U OF G ENJOYS LEGACY OF PROGRESSIVE LEADERSHIP
The University of Guelph community is always changing, as graduates leave and new students arrive; always renewing itself, as retirements lead to new faculty and staff; always moving forward through research and scholarship; always improving the educational experience through the infusion of new knowledge and technology. That has been true throughout 150 years of institutional history and will remain true as each new generation of University leaders carries forward the legacy of those who came before.
I often find myself reflecting on the people who have made a difference to the University of Guelph and feel especially privileged to have witnessed the leadership style of chancellor emeritus Lincoln Alexander. A lawyer, politician and former lieutenant-governor of Ontario, he is known throughout Canada for his tremendous legacy of public service. He was U of G chancellor for more than 15 years and remains a role model and inspiration for everyone in the University community.
A lifelong advocate for education, he used his position at Guelph to encourage every new graduate to apply their skills for the betterment of society. He pushed University administrators to increase diversity within the student body and helped us establish a chancellor’s scholarship that has for the last 10 years attracted top students who are aboriginal, persons with a disability or members of a visible minority.
His name also adorns Alexander Hall, our new environmental teaching and learning hub, as well as two high-level University awards: a medal for distinguished service that recognizes campus leaders who contribute to the quality of academic life at U of G, and a leadership award given by the University to Canadians whose accomplishments emphasize the values of learning, collaboration, advocacy and service. Values inherent in Linc’s own legacy.
His 90th birthday party in January attracted many admirers who have themselves left important legacies at the University of Guelph. I think of former president Bill Winegard, who guided the campus through the early years of university status, and my immediate predecessor, Mordechai Rozanski, who led a modern University of Guelph through a time of significant growth in reputation, research funding and the involvement of students in university governance.
Birthday guests included other men and women whose efforts are continuing to shape the University of Guelph: administrators, governors and chancellors who developed U of G into a world-class educational institution; faculty, staff and alumni who are advancing the University’s reputation; students who improve the campus environment; and friends, public servants and donors who provide funding, goodw
ll and advocacy for Guelph’s teaching and research priorities.

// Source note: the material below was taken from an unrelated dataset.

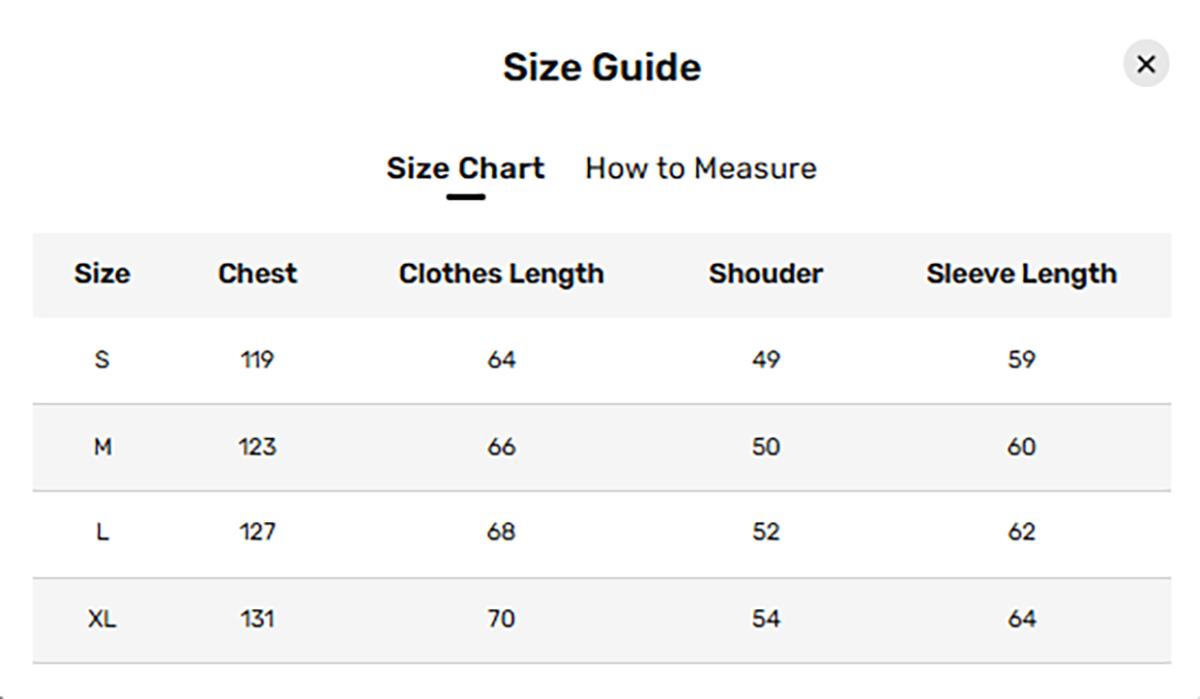Click the Clothes Length column header

click(501, 273)
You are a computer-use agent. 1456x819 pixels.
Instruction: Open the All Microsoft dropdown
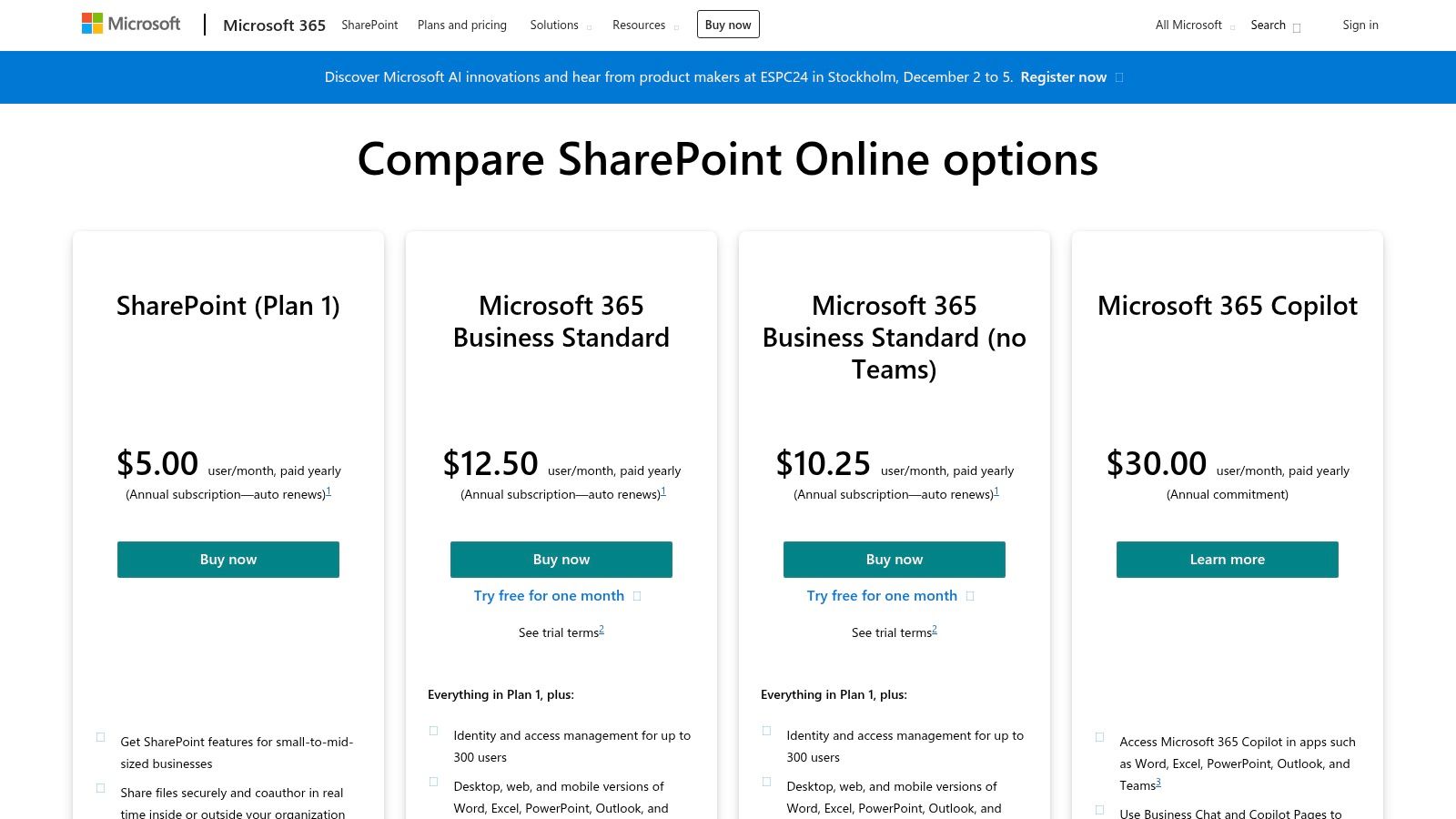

These are important legacies for the University. Yet I write this knowing that these supporters give their talents, their time and their money not for the sake of the institution itself but for the students it educates and the knowledge it creates. As with our chancellor emeritus, their legacies are defined by what is most important in their lives and reflect their hopes for the future.
The University of Guelph has proven to be a valuable partner for those who want to better the world in which they live. This has never been more evident than during the first months of The BetterPlanet Project. U of G faculty, staff, students, alumni and volunteers have been recognized for their ongoing efforts to improve the lives of other people. Their teaching and scholarship, research and community service have been validated by donations from more than 53,000 individuals and organizations.
Large gifts or small monthly pledges, each one enriches our shared legacy of education and service – a legacy strengthened over time by progressive leaders, talented scholars and thoughtful donors working together to advance the University’s long-term mission.